Problem requirements: For this exercise, copy exactly only the lines from the one containing "Task: Click the language globe icon" to the final line of the material below, without the pictures.

Raw data:
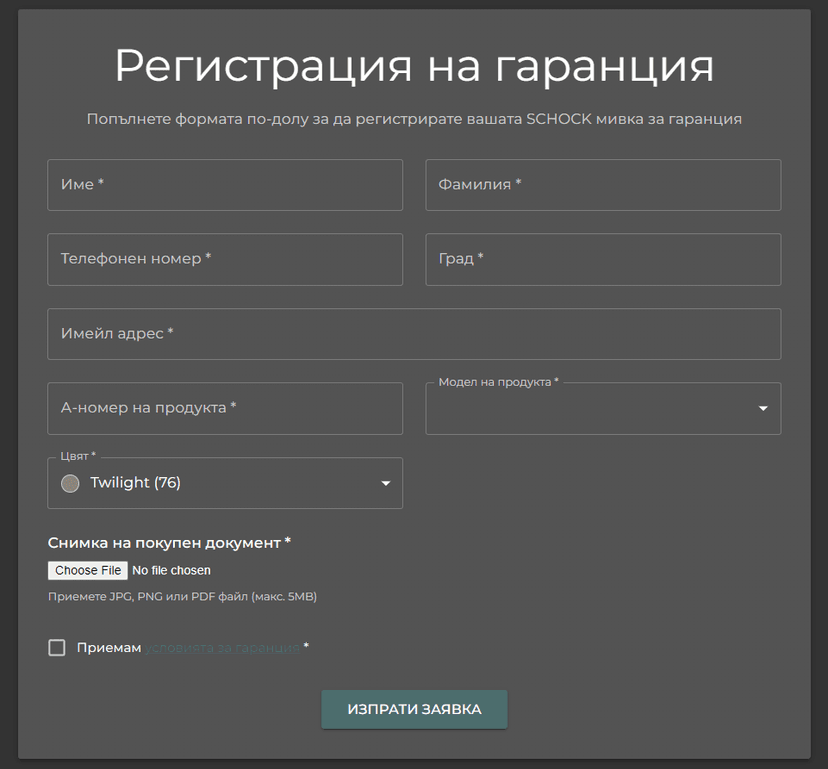Viewport: 828px width, 769px height.
Task: Enable acceptance of warranty terms checkbox
Action: 57,647
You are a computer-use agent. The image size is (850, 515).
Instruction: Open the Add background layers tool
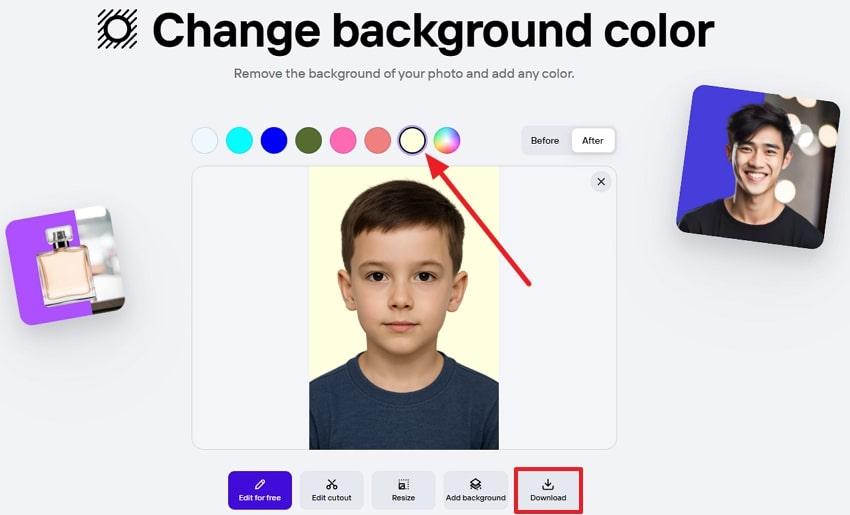click(475, 490)
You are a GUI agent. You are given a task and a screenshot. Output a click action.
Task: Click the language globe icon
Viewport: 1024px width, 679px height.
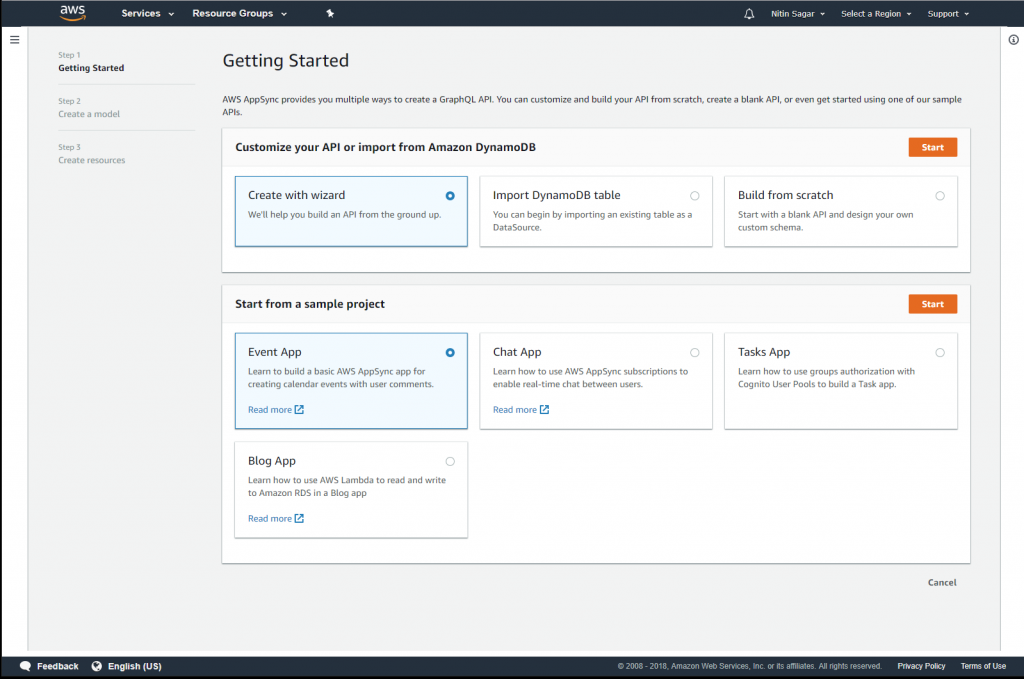pos(97,666)
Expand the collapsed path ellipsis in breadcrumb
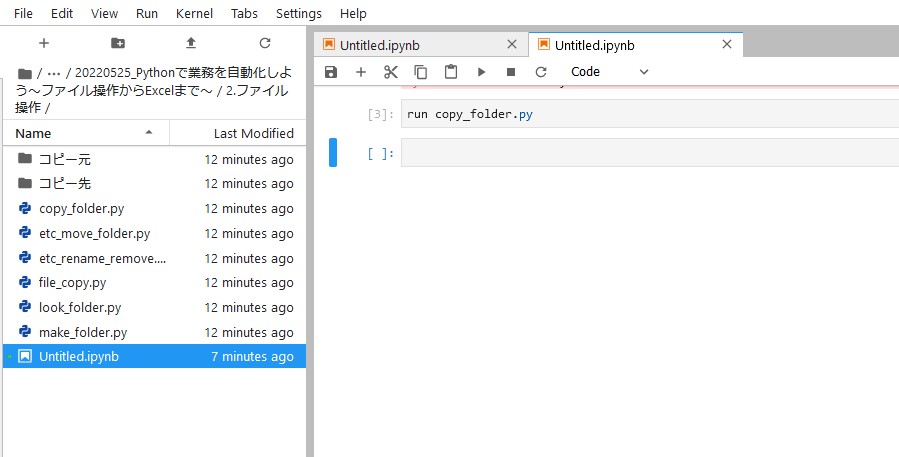Screen dimensions: 899x457 [54, 73]
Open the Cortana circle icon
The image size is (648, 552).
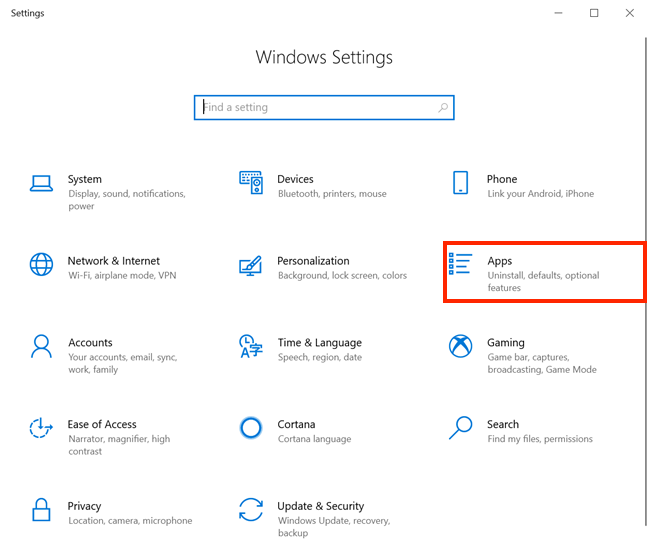251,428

Result:
Task: Click the language globe icon
Viewport: 1024px width, 679px height.
pos(97,666)
Expand the collapsed path ellipsis in breadcrumb
Screen dimensions: 899x457 [54, 73]
Open the Cortana circle icon
The image size is (648, 552).
251,428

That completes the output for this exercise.